Öğrencilerin böylelikle ileride meslek seçimine de kolaylıkla uyumu sağlanabilir. Öğrenci yeteri donanımını aldığında Turizm Liselerine, Lise de ise Turizm Meslek Yüksek Okulları’na geçişte bir basamak oluşur.

Şehir Kültürü Dersi ile amaçlanan hedef, sadece Turizm Liseleri ve Meslek Yüksek Okulları değildir. Bu gün şehir kültürü ile varılmak istenen hedefler içinde tarih, edebiyat, sanat, inanç, mimarî, musikî, fotoğraf, folklor olmak üzere birçok öğe bulunmaktadır.

Öğrencinin kendi ülkesindeki değerleri yeterince tanımadığı bir gerçektir. Öğrenci yaşadığı kentin değerlerini bilmemektedir. İleri yaşlarda kendisine sorulan şehre dair soruları cevaplayamamaktadır. İster istemez el altında bulunan, sınırlı bilgi içeren kaynaklarla yetinecek, gerektiğinde rehber eşliğinde yaşadığı kenti gezmeye, dolaşmaya, öğrenmeye kalkışacaktır. O şehre dair yeteri kadar bilgi sahibi olmayan birey, kendi çocuklarına da bilgisi yeterli olmadığı için şehrini tanıtamayacak ve şehrin değerleri ile barışık olmayan bir kuşağın hatası, zaman içinde yeni bir kuşağa taşınarak, değerlerin korunması söz konusu olmayacaktır.

Çevresi ile barışık olmayan bir insanın, tarihi eserleri koruması düşünülemez, kültürel değerlere yönelişi hayaldir, tarihi bilmesi mümkün değildir, güzel sanatlarla ilişkisi söz konusu edilemez.
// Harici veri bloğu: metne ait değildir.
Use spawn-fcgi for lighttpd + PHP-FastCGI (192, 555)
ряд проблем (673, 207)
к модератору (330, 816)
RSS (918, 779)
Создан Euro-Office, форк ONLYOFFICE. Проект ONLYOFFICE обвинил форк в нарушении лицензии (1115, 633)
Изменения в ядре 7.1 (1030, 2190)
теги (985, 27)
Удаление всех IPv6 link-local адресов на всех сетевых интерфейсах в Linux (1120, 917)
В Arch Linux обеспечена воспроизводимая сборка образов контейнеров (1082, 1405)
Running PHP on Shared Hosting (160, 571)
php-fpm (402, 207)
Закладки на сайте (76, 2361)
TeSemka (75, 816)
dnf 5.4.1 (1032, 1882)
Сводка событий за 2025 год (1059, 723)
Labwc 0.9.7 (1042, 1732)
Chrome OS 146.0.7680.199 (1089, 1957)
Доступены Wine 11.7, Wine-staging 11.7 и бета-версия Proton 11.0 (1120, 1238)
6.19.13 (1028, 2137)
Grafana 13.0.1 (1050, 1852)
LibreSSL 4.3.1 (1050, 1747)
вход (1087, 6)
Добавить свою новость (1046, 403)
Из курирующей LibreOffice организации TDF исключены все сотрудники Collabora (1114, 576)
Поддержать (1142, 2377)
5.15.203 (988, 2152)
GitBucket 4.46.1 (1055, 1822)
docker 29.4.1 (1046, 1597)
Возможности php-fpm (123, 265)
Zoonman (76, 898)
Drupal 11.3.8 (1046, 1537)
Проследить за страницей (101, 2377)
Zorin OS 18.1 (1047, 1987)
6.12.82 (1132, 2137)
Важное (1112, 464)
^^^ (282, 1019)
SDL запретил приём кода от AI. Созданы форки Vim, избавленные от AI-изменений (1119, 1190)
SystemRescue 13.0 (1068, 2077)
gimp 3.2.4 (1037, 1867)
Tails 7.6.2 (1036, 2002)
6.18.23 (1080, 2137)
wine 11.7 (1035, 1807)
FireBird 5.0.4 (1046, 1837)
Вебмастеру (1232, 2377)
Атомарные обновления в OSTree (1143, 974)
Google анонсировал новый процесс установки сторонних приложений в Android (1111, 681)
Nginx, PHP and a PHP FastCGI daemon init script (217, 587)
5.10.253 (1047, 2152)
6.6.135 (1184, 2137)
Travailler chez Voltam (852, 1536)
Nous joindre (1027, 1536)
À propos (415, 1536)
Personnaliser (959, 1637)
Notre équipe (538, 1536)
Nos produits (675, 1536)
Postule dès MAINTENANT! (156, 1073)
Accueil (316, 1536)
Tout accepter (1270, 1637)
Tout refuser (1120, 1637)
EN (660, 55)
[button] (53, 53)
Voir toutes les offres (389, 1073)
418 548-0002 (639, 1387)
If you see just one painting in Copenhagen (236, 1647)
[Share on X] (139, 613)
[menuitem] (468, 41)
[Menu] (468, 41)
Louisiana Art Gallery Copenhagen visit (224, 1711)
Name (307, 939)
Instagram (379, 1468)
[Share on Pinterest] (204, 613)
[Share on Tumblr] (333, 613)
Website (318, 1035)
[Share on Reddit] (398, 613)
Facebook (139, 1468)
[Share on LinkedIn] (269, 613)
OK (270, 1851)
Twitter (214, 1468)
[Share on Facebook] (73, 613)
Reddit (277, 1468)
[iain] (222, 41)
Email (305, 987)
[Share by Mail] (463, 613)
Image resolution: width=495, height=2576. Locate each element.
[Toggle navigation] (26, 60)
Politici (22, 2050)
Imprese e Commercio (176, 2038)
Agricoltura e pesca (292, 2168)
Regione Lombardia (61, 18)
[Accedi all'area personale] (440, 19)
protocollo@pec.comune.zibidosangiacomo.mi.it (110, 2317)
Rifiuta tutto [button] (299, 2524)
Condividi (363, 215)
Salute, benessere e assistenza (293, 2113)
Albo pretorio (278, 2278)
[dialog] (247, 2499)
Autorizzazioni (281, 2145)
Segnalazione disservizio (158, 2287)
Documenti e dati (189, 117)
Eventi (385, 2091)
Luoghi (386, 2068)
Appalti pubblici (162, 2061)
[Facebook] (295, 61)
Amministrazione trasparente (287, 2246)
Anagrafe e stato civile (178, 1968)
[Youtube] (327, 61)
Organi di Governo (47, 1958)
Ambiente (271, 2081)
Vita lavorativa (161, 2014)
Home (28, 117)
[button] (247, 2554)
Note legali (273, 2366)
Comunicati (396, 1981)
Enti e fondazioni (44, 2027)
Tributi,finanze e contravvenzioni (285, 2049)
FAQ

Bir makalenin boyutlarını aşan bu önemli konu, değerlendirildiği zaman, öğrencinin yaşadığı şehre ait bilgileri edinmesi beraberinde, ileride edindiği diğer illerle ilgili bilgiler, seçeceği mesleğe de etki edecektir, üniversite hayatında kolaylıklar sağlayacak, ister devlet isterse özel kurumlarda atandığı memuriyet hayatında gittiği şehre dair bilgi karmaşasını da ortadan kaldıracaktır. Birey, edindiği bilgileri zenginleştirdiği vakit, turizmci olabilir, gazeteciliğe merak salabilir, işadamı olursa yapacağı yatırımları bilir.

Hayatı şekillendirecek boyutta olan bu donanımla, Şehir Kültürü Dersi, günümüzde vazgeçilemez bir fırsattır, eğitim ve öğretim alanı için. Belki bu güne kadar önemsenmeyen bu alandaki boşluk giderildiğinde öğrencinin küçük yaşta edindiği bilgiler, yeni kuşakla beraber diğer alanlardaki olumsuzlukları da ortadan kaldıracaktır. Kimi projelerle “Doğu-Batı Kaynaşması “ diyebileceğimiz organizasyonlar gerçekleştirilirken, öğrencinin görmek istediği şehirler hakkında önceden bilgi sahibi olmaması, gittiği şehirde rahatça dolaşmasını, tarihi ve kültürel değerleri yeterince tanımasını engeller.

Eğitim ve öğretim alanında yapılacak şehir gezileri ile bilgiler pekiştirilecektir. İlköğretim 3. Sınıflarda ders konusu olan “Çevre Bilgisi” her ne kadar veriliyorsa da diğer üst sınıflarda kültürel derslerde Şehir Kültürü’ne atıflar yapılmaktaysa da istenilen verimin alınması söz konusu değildir.

Kaynak olarak bu ders için şehir hakkında yazılan eserler, her il için değişeceğinden gerek ders veren Öğretmen gerekse Öğrenci için kaynak zenginliği söz konusudur. Kişi, şehri ya da şehirleri istediği oranda sanal ortamdan da tanıma imkânı elde eder.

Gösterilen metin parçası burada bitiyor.